This has a genealogy as well as a geography (or what Alan Ingram once called a ‘geopolitics of disease’).  Peter Dörrie notes that on 18 September 2014 the U.N. Security Council declared the current Ebola outbreak in West Africa ‘a threat to international peace and security’, and that this was ‘the first time the U.N. had taken this step in a public health crisis‘ (in fact the Council had previously expressed similar concerns about the impact of HIV/AIDS on ‘stability and security’).  Under Chapter VII of the UN Charter this declaration has significant legal implications, as Jens David Ohlin notes here, but what most concerns Peter is how long it took for the Security Council to stir itself.  It issued its statement 180 days after the WHO confirmed the outbreak, and over a month after the WHO had declared Ebola a ‘Public Health Emergency of International Concern’, and in his eyes the international system ‘ignored the problem until it was too big for any solution other than full-scale military intervention.’   But I’ve already suggested, it’s wrong to treat the militarisation of epidemic disease as somehow new.  Of direct relevance to the present ‘war on Ebola’ is this passage from Sara’s essay:

The United States has been a keen participant in disease surveillance and response since the mid-1990s.
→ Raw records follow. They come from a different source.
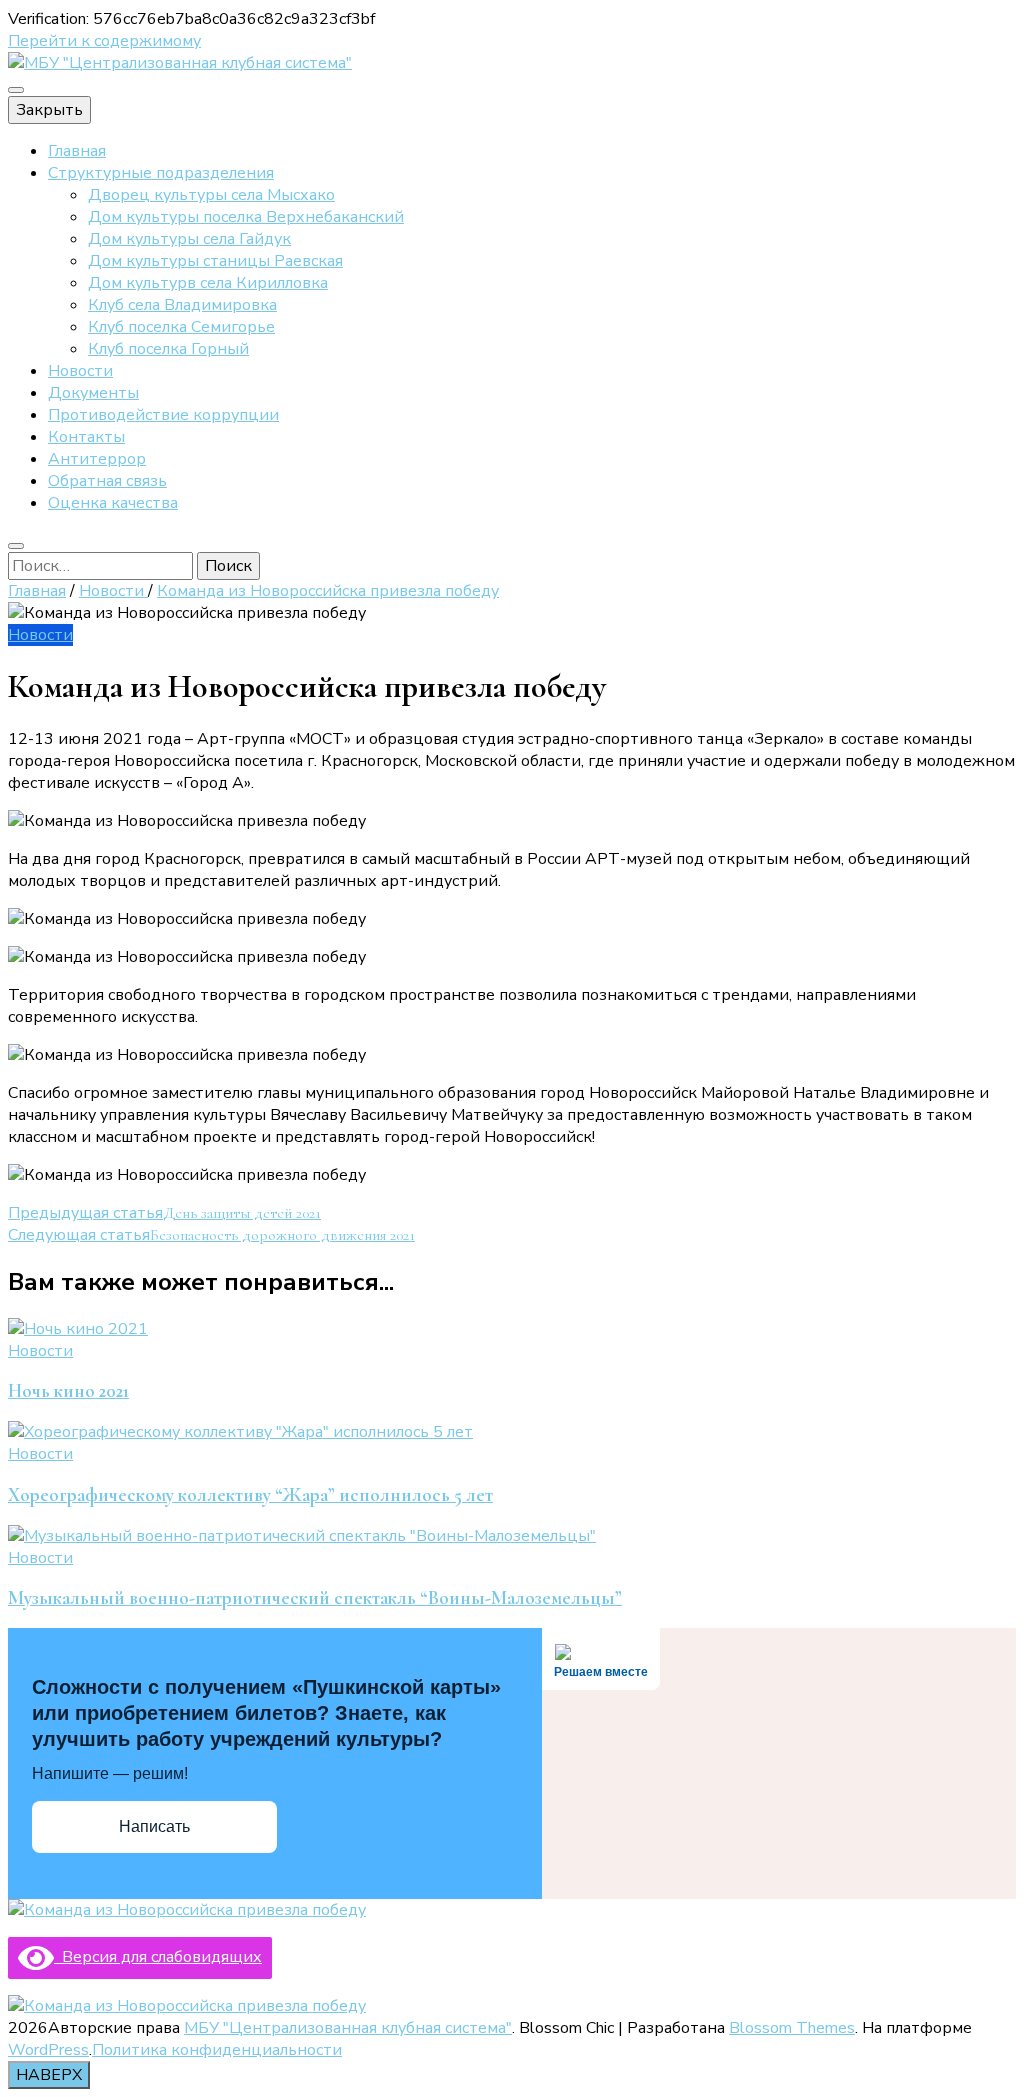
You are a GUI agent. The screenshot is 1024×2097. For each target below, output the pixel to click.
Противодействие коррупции (163, 415)
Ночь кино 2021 (68, 1391)
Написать (154, 1826)
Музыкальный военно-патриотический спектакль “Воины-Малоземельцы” (315, 1598)
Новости (80, 371)
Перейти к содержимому (104, 41)
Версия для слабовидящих (158, 1957)
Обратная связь (107, 481)
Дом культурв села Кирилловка (208, 283)
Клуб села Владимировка (182, 305)
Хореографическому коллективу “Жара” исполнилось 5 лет (250, 1495)
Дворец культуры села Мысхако (211, 195)
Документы (93, 393)
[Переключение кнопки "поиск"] (16, 546)
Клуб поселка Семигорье (181, 327)
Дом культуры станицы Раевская (215, 261)
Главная (77, 151)
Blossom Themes (792, 2028)
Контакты (86, 437)
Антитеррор (97, 459)
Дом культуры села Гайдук (189, 239)
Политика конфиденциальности (217, 2050)
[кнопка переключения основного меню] (16, 90)
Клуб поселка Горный (168, 349)
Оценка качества (113, 503)
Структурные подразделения (161, 173)
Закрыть (49, 110)
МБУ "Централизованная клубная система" (348, 2028)
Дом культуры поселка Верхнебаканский (246, 217)
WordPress (48, 2050)
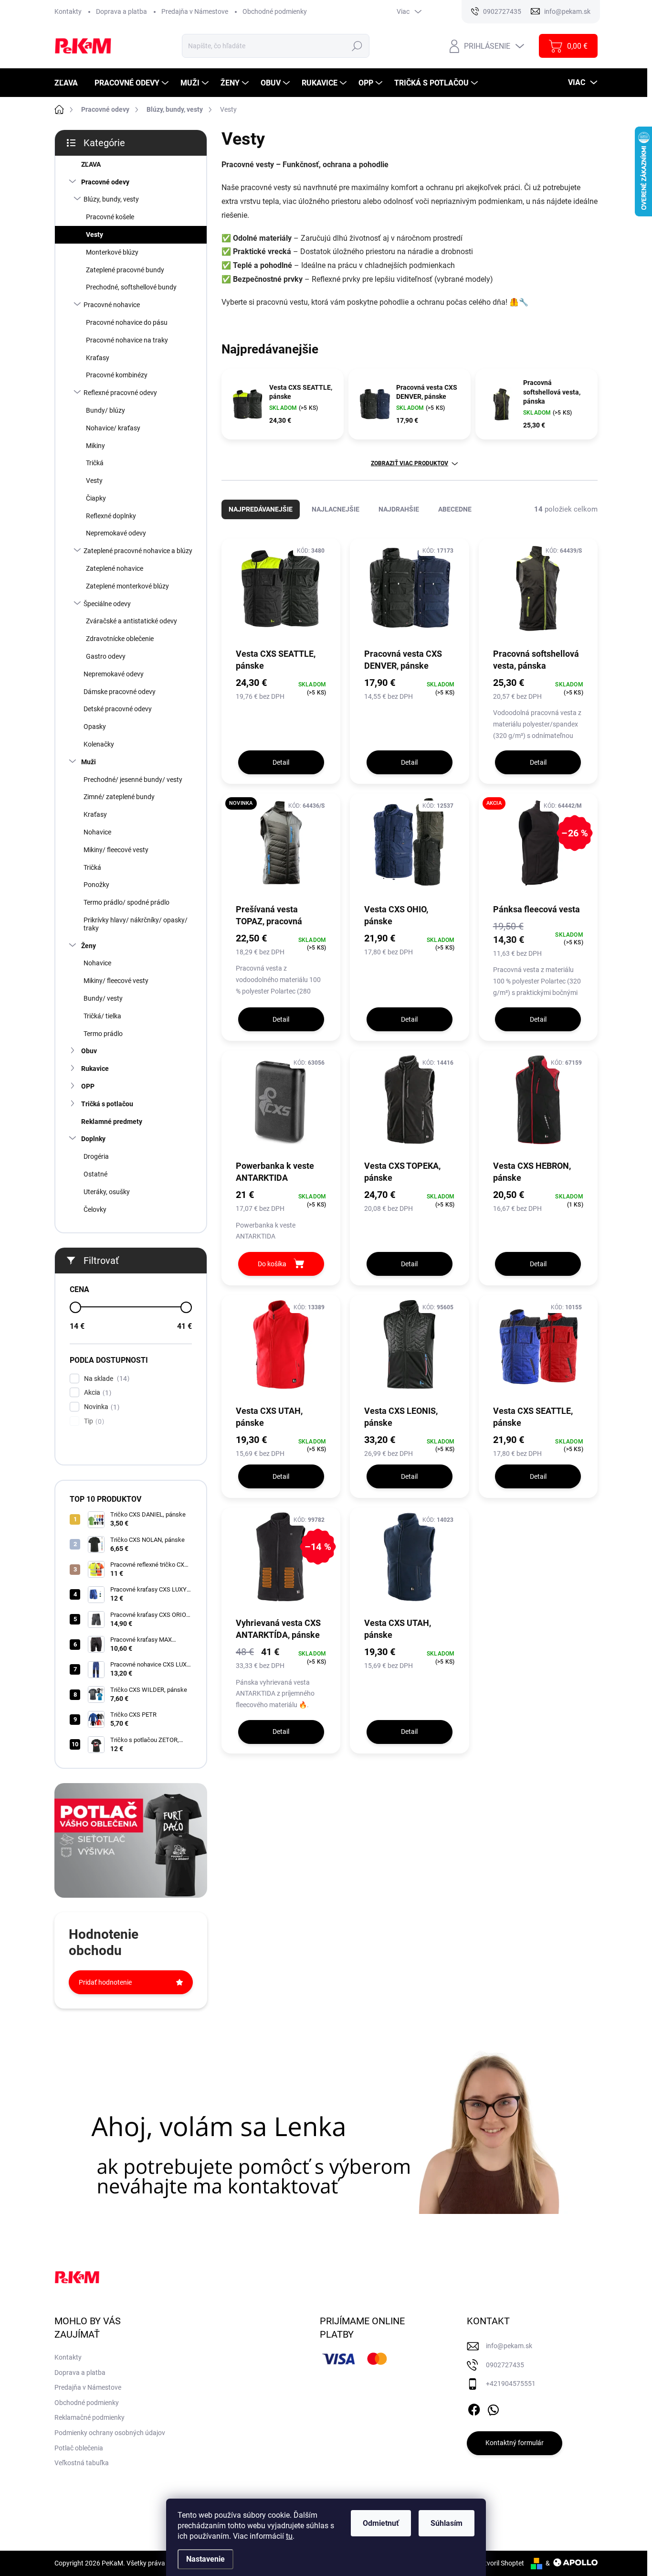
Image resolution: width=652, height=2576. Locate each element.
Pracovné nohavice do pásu (127, 322)
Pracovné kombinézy (116, 375)
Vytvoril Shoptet (500, 2563)
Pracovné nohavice (112, 305)
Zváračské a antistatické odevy (131, 621)
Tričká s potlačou (107, 1104)
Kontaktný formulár (514, 2443)
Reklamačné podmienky (89, 2417)
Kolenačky (99, 744)
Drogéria (96, 1156)
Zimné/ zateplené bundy (119, 797)
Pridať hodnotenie (105, 1982)
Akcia (96, 1393)
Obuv (89, 1051)
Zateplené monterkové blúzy (127, 586)
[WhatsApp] (493, 2408)
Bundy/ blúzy (105, 410)
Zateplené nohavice (114, 568)
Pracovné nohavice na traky (127, 340)
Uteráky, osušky (107, 1192)
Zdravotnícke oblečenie (120, 638)
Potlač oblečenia (78, 2448)
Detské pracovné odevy (118, 709)
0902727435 (505, 2365)
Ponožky (96, 884)
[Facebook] (474, 2408)
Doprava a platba (121, 11)
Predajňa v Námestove (194, 11)
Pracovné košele (110, 217)
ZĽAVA (91, 164)
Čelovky (95, 1209)
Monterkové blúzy (112, 252)
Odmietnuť (381, 2523)
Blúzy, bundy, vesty (111, 199)
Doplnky (93, 1139)
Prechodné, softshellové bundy (131, 287)
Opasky (95, 726)
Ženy (88, 946)
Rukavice (95, 1068)
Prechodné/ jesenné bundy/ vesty (133, 779)
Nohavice (97, 832)
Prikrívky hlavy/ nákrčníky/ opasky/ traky (136, 924)
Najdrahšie (399, 509)
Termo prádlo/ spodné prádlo (126, 902)
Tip (93, 1421)
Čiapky (96, 498)
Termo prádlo (103, 1033)
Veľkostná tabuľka (81, 2463)
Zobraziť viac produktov (409, 463)
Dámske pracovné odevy (120, 691)
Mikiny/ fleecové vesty (116, 850)
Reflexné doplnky (111, 516)
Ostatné (95, 1174)
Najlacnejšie (335, 509)
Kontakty (68, 11)
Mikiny (95, 445)
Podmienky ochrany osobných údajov (109, 2433)
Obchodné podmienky (274, 11)
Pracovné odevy (105, 182)
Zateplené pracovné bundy (125, 270)
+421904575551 (511, 2383)
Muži (88, 762)
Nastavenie (205, 2559)
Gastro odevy (106, 656)
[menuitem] (69, 82)
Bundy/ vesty (103, 998)
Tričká (95, 463)
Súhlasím (447, 2523)
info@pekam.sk (509, 2346)
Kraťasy (97, 358)
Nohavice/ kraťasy (113, 428)
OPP (88, 1086)
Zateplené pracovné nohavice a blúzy (138, 551)
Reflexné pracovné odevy (120, 392)
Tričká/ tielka (102, 1016)
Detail (281, 762)
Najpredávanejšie (261, 509)
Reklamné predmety (111, 1121)
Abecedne (455, 509)
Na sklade (105, 1379)
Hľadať (357, 46)
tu (289, 2536)
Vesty (94, 234)
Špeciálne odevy (107, 604)
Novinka (100, 1407)
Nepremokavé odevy (116, 533)
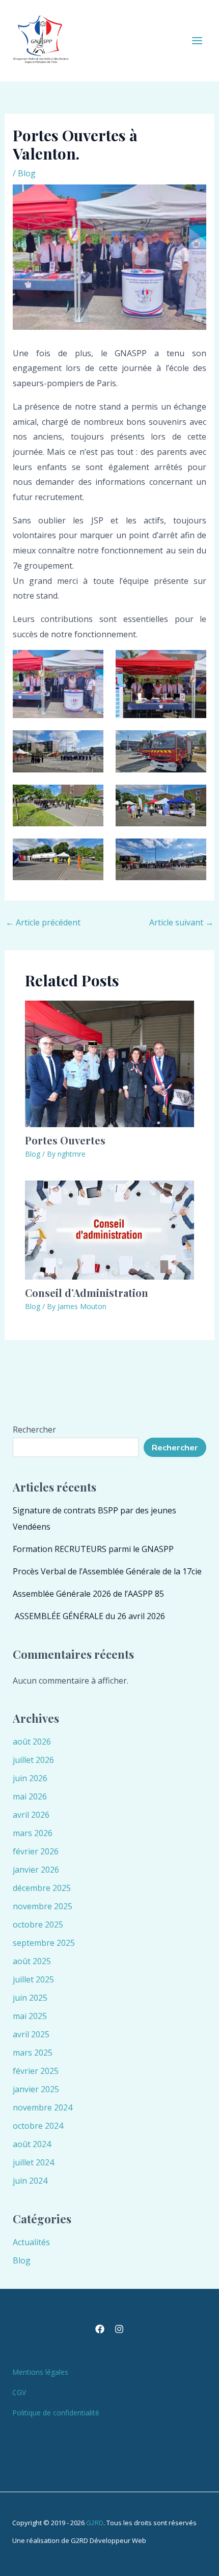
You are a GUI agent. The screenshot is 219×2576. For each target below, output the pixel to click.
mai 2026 (30, 1796)
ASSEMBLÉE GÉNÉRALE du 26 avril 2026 (89, 1616)
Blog (27, 173)
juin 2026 (30, 1778)
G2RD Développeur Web (108, 2540)
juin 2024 (30, 2180)
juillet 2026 (33, 1759)
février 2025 (36, 2070)
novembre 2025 (42, 1906)
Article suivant (181, 922)
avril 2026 (31, 1814)
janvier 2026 (36, 1869)
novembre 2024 (42, 2107)
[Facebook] (99, 2329)
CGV (19, 2392)
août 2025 (32, 1961)
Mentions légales (40, 2372)
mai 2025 (30, 2016)
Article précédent (43, 922)
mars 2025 (32, 2052)
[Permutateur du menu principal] (197, 40)
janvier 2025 (36, 2089)
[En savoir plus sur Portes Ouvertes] (110, 1063)
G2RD (94, 2522)
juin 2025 (30, 1997)
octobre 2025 (38, 1924)
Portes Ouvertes (65, 1140)
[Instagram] (119, 2329)
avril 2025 (31, 2034)
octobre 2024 (38, 2125)
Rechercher (34, 1429)
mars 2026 (32, 1833)
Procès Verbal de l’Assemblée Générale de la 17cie (107, 1571)
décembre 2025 (42, 1888)
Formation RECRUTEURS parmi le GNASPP (93, 1549)
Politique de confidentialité (55, 2412)
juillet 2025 (33, 1979)
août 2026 (32, 1741)
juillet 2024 (33, 2162)
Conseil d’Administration (86, 1292)
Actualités (31, 2242)
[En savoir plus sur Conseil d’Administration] (110, 1228)
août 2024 (32, 2144)
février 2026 (36, 1851)
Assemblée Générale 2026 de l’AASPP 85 (88, 1593)
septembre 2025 (44, 1942)
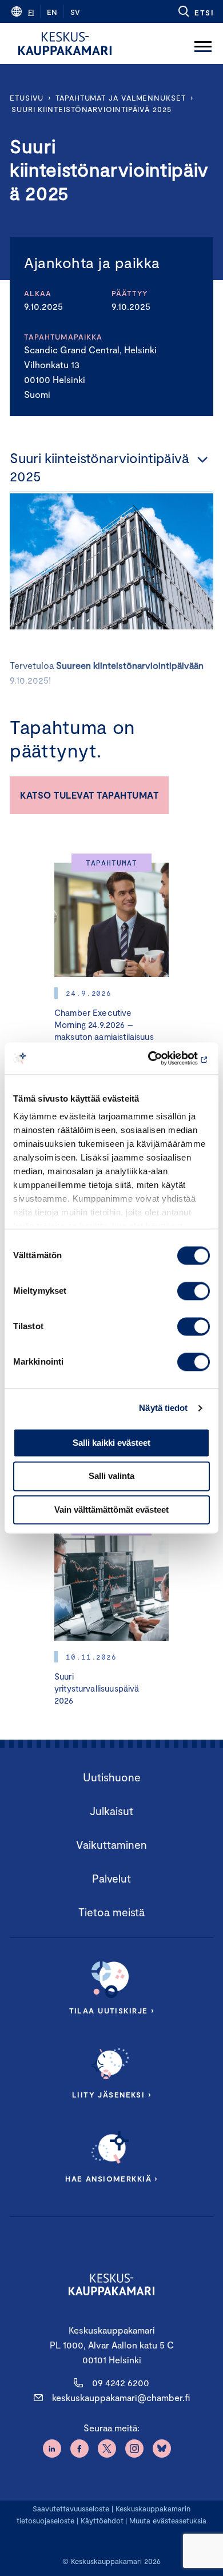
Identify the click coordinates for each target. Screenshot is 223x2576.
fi (31, 12)
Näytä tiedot (163, 1408)
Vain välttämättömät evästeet (111, 1509)
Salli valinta (111, 1476)
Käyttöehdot (102, 2520)
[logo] (65, 43)
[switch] (193, 1291)
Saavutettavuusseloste (71, 2508)
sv (75, 12)
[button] (195, 11)
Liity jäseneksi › (111, 2094)
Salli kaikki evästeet (111, 1442)
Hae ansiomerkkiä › (111, 2178)
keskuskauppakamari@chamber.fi (121, 2397)
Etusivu (26, 97)
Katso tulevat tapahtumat (89, 794)
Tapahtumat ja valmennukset (120, 97)
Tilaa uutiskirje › (111, 2010)
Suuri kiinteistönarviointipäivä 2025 (91, 109)
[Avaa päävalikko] (203, 43)
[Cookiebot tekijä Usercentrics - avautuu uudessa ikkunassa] (160, 1058)
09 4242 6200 (120, 2382)
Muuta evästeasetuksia (167, 2520)
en (52, 12)
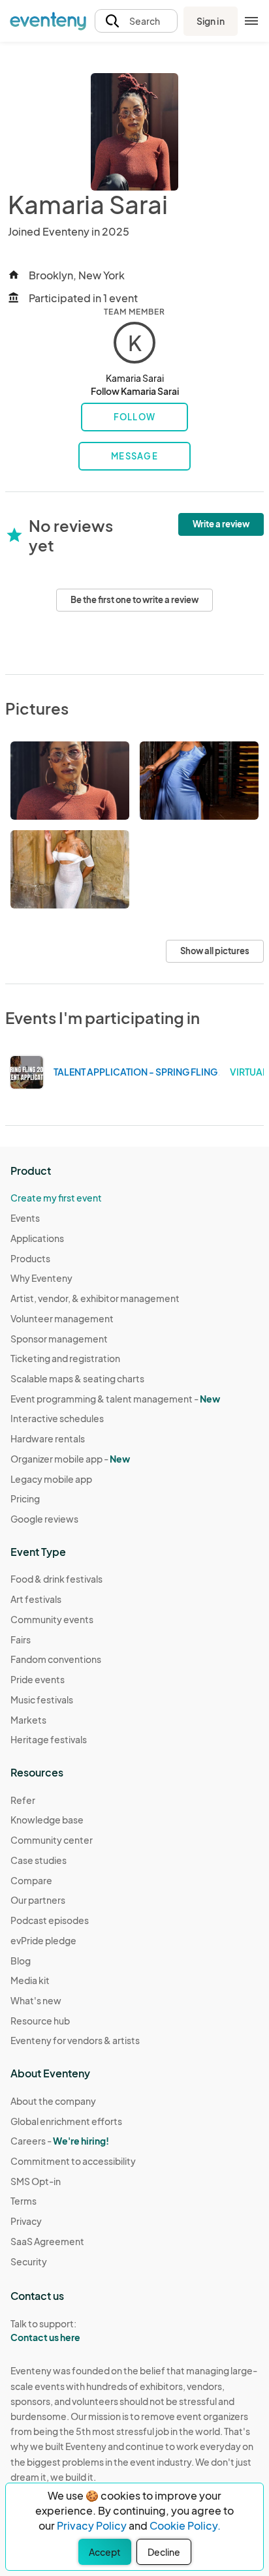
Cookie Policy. (185, 2525)
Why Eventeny (41, 1278)
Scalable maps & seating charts (77, 1378)
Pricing (25, 1498)
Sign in (211, 21)
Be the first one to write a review (134, 600)
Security (28, 2261)
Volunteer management (62, 1318)
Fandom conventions (55, 1659)
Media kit (30, 1980)
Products (30, 1258)
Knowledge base (47, 1819)
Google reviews (44, 1519)
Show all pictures (214, 951)
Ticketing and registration (65, 1358)
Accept (105, 2552)
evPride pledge (43, 1940)
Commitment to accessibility (73, 2161)
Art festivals (35, 1599)
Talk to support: (45, 2330)
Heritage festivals (48, 1739)
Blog (20, 1960)
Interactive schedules (57, 1418)
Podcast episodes (49, 1920)
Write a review (221, 524)
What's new (35, 2000)
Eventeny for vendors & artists (75, 2040)
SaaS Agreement (47, 2241)
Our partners (37, 1900)
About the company (53, 2101)
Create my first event (56, 1197)
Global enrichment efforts (66, 2121)
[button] (136, 21)
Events (25, 1218)
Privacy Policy (92, 2525)
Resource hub (40, 2020)
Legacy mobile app (51, 1479)
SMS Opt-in (35, 2181)
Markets (28, 1720)
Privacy (26, 2221)
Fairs (20, 1639)
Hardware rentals (47, 1438)
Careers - (59, 2141)
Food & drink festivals (56, 1579)
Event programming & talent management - (115, 1398)
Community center (51, 1840)
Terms (23, 2201)
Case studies (38, 1860)
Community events (51, 1619)
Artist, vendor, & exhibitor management (95, 1298)
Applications (37, 1238)
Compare (31, 1880)
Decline (164, 2552)
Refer (22, 1800)
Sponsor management (59, 1338)
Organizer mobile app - (70, 1459)
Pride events (37, 1679)
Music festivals (41, 1699)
The United States Department of Defense (US DoD) has had overseas infectious disease research laboratories located in over 20 countries for nearly ten years. The Global Emerging Infectious Surveillance and Response System (DoD-GEIS) mobile laboratories were set up for the purpose of ‘responding to outbreaks of epidemic, endemic and emergent diseases’, and their location in the DoD, as opposed to the United States Agency for International Development (USAID) or Centre for Disease Control (CDC) demonstrates how seriously the United States views the response to infectious disease as a key national security strategy.

So, four observations about the military-medical-security nexus that provide a context for the ‘war on Ebola’.  There are two other issues that should also be on the table before proceeding.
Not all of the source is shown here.